Separately, some deployments need read-after-write search visibility for workflow/task state.
waitForIndexRefreshis not equivalent to that requirement because it maps to Elasticsearchrefresh=wait_for, which waits for the next refresh cycle. It does not force an immediate refresh. Loweringindex.refresh_intervalcan shorten the wait, but it still cannot mean "refresh after every write".In practice, these gaps could leave Elasticsearch temporarily showing stale workflow/task state even after the execution store had already been updated.
Why a fix is needed
Conductor relies on indexed workflow/task state for search, archival, and operational visibility. When ES8 mutations are not handled consistently:
Fix
This change:
indexDocumentWithIlmFallback(...), preserving ILM alias/index resolution before delegating to the shared indexing pathconductor.elasticsearch.refreshOnWrite=falseas an ES8-only opt-inrefreshOnWrite=true, applies Elasticsearchrefresh=trueto ES8 index/update/delete/bulk writes so the affected shard is refreshed before the operation returnswaitForIndexRefreshsemantics asrefresh=wait_forupdateTimeFollow-up
Sweeper index/execution-store reconciliation was removed from this PR based on review feedback.

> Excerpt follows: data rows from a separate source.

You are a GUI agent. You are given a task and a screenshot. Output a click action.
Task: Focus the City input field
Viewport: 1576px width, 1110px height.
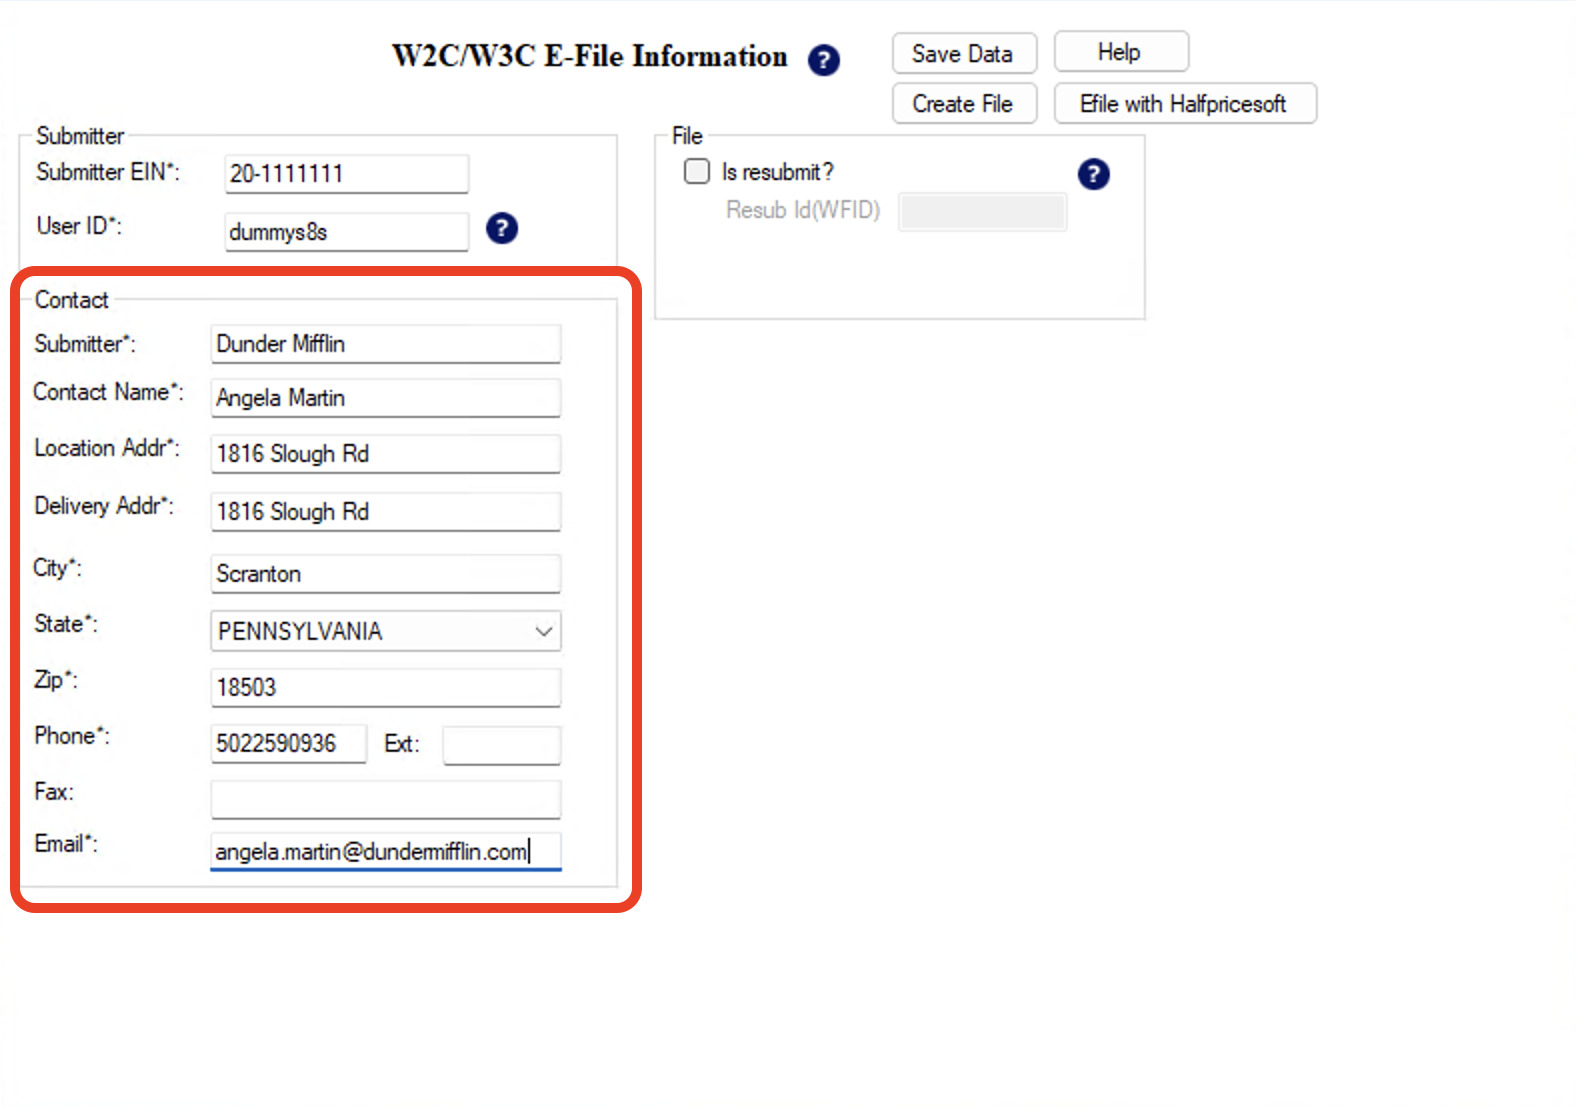[x=385, y=574]
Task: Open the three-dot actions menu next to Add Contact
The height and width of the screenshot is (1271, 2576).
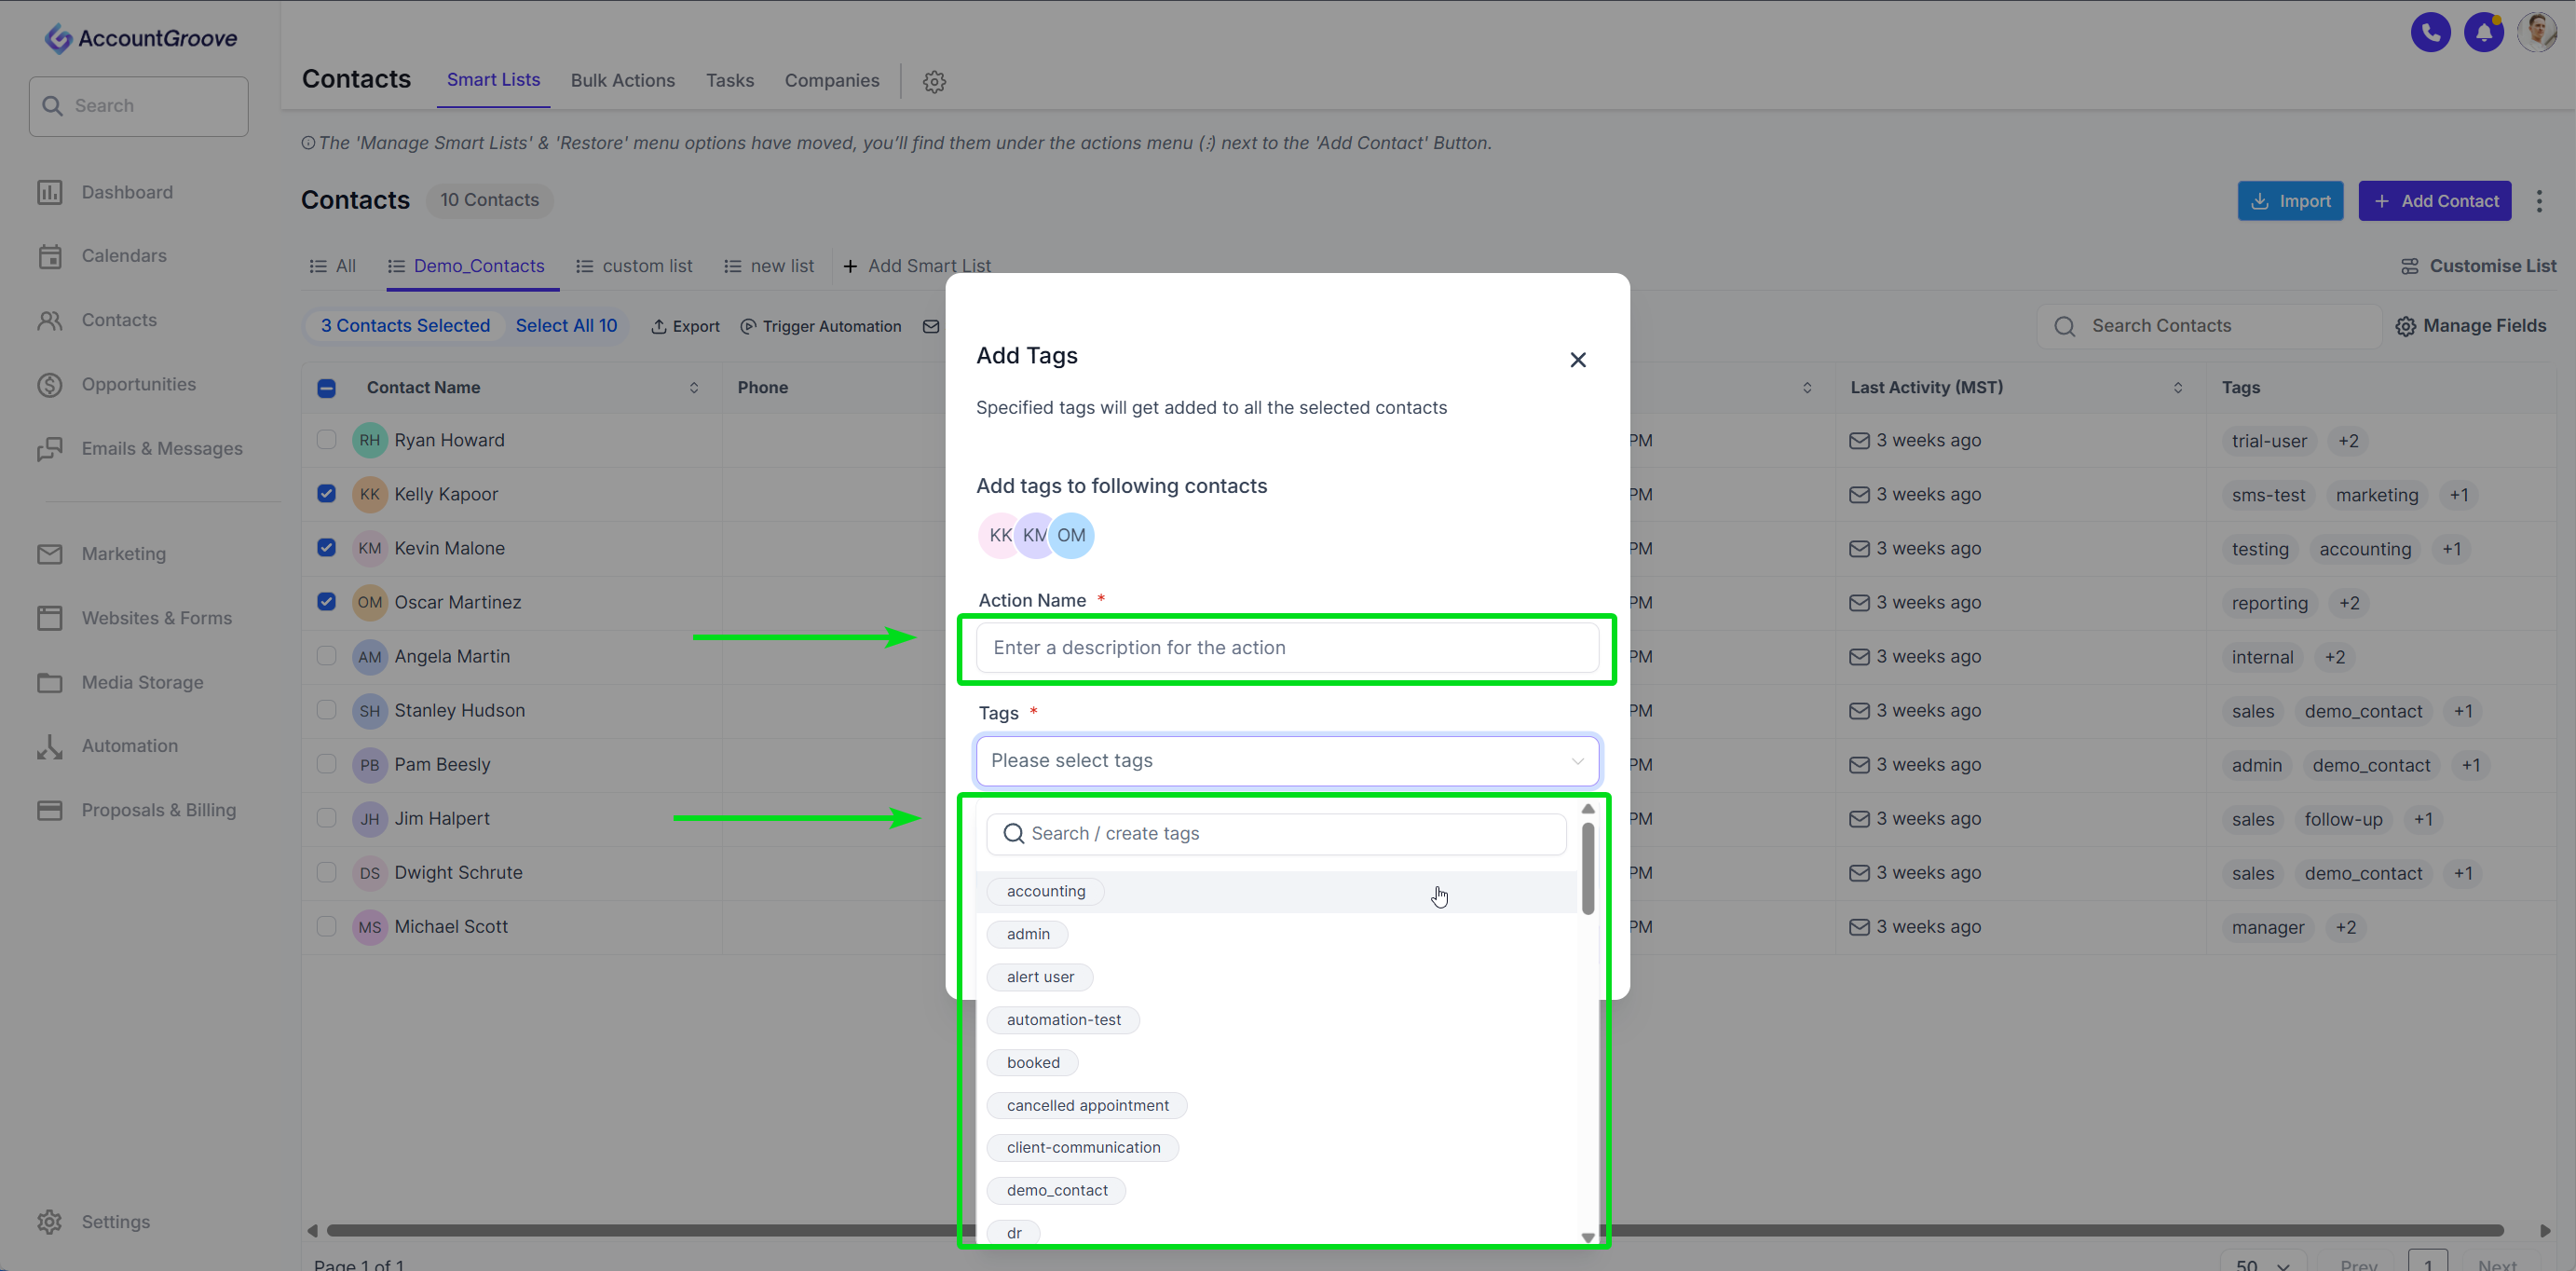Action: coord(2538,201)
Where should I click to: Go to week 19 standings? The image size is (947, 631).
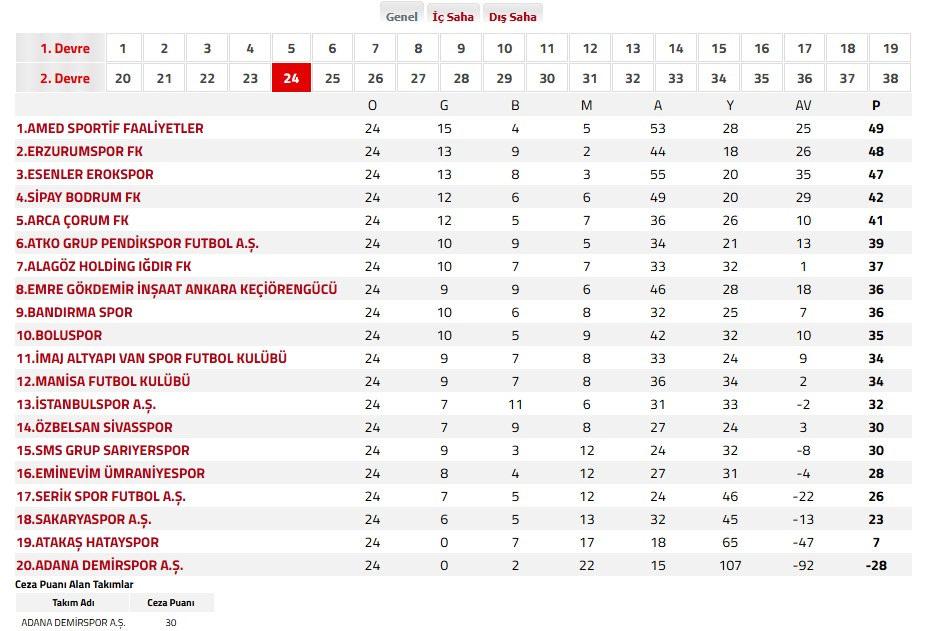coord(890,48)
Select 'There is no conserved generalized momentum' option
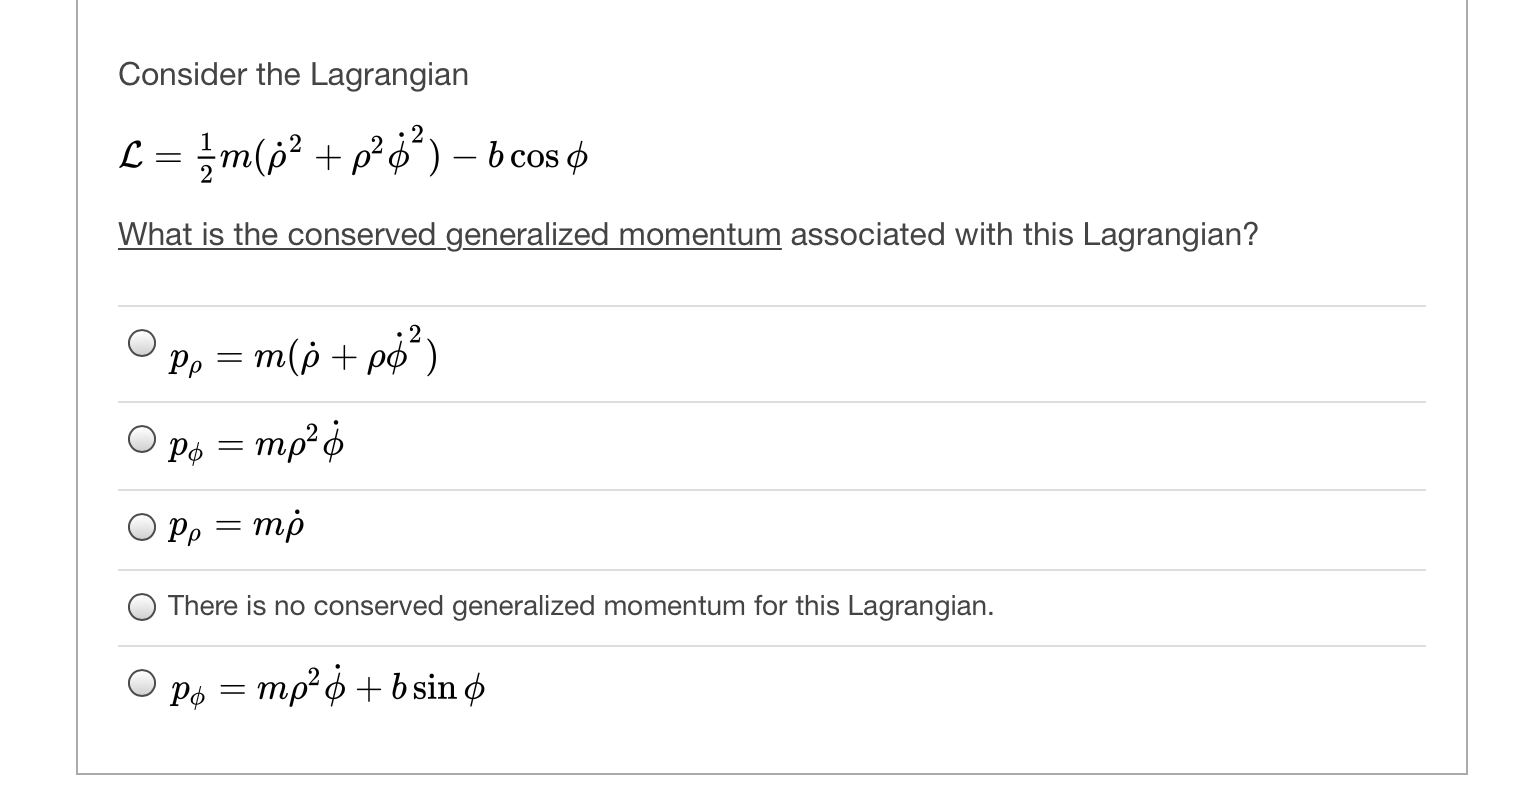The image size is (1514, 795). click(x=141, y=607)
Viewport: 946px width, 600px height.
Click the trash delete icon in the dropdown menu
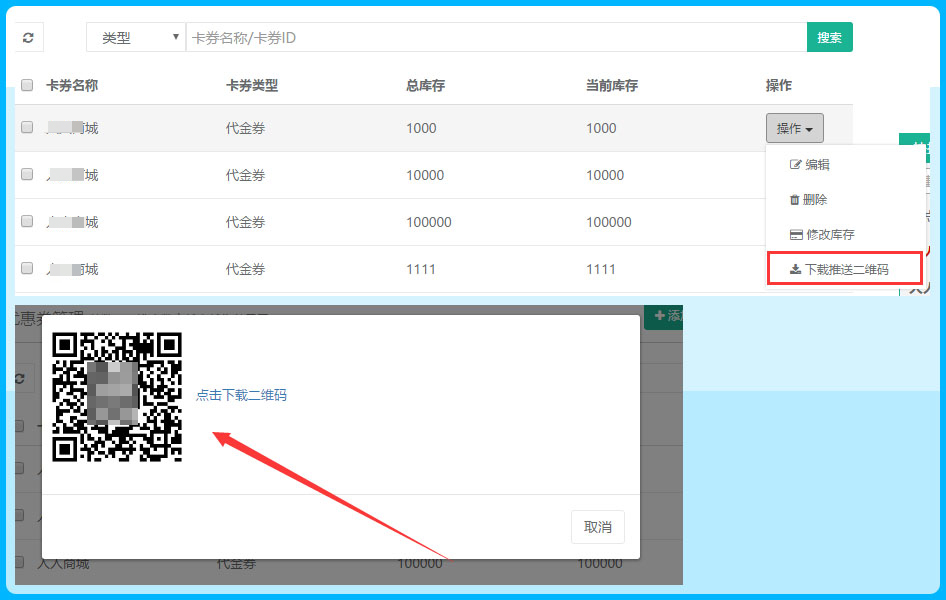point(795,200)
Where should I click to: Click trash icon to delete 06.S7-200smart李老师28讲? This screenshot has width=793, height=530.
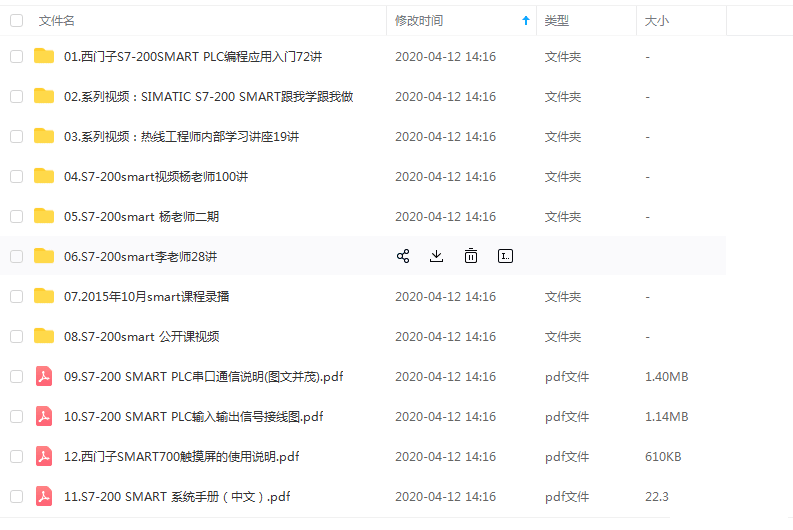point(471,256)
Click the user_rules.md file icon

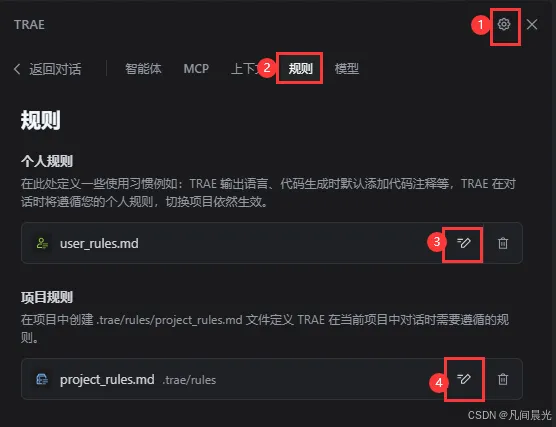pyautogui.click(x=42, y=243)
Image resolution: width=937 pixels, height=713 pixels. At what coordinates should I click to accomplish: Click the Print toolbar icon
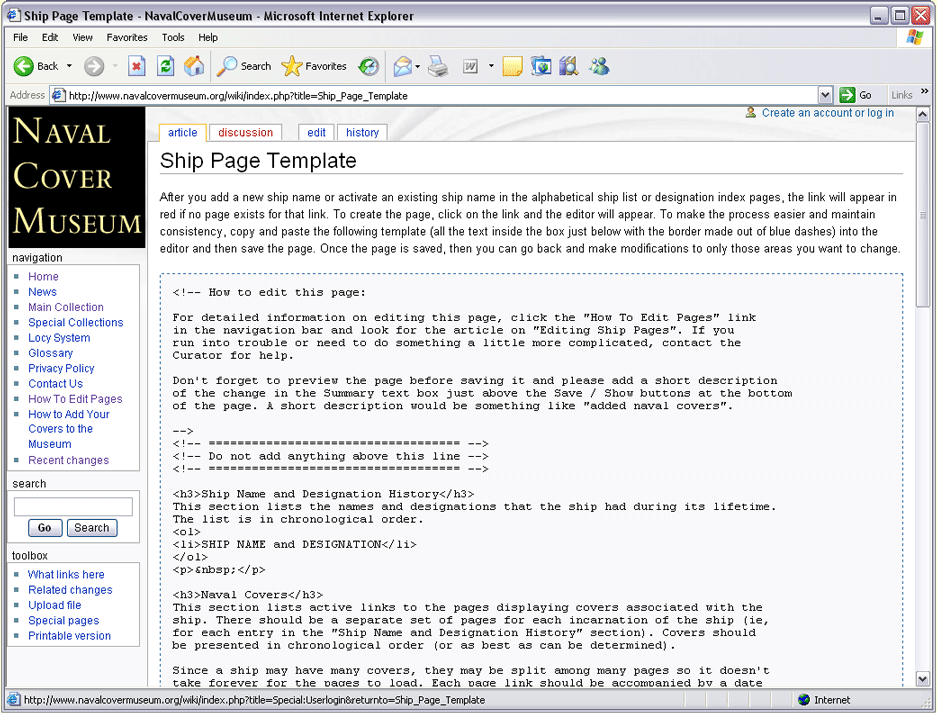pos(438,66)
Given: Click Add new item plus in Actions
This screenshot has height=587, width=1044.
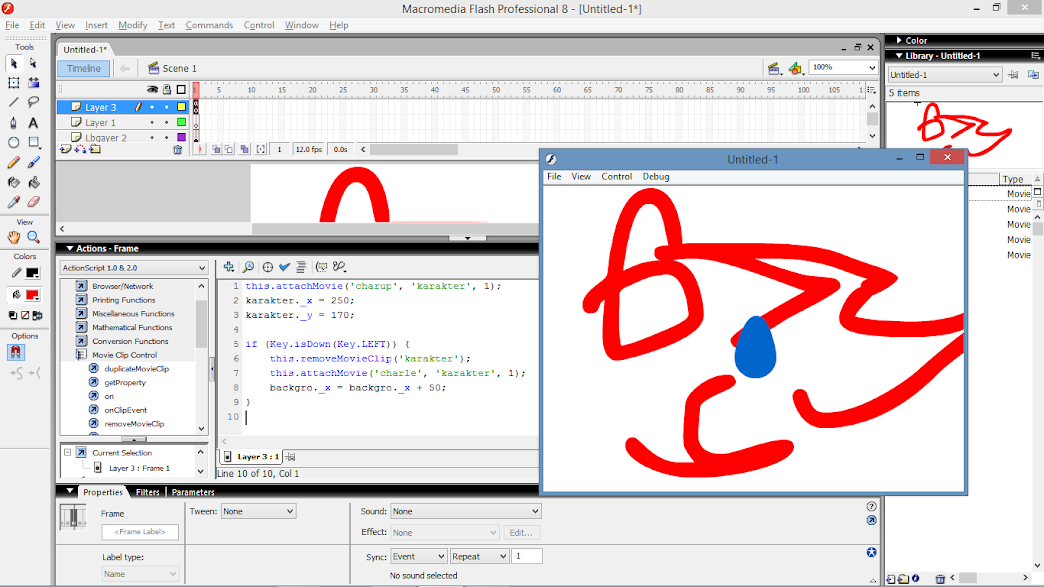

That logic will be proposed separately as backend-specific reconciliation capability, with a no-op default and an ES8-specific implementation so non-ES8 backends do not pay additional read overhead.
Tests
refreshOnWriteoptionVerification
./gradlew spotlessApply./gradlew :conductor-core:test --tests org.conductoross.conductor.core.execution.WorkflowSweeperTestPrevious verification from this branch:
./gradlew :conductor-es8-persistence:test --tests org.conductoross.conductor.es8.config.ElasticSearchPropertiesTest --tests org.conductoross.conductor.es8.dao.index.TestElasticSearchRestDAOV8Note: the ES8 integration suite is guarded by Testcontainers and was skipped in this environment rather than failing.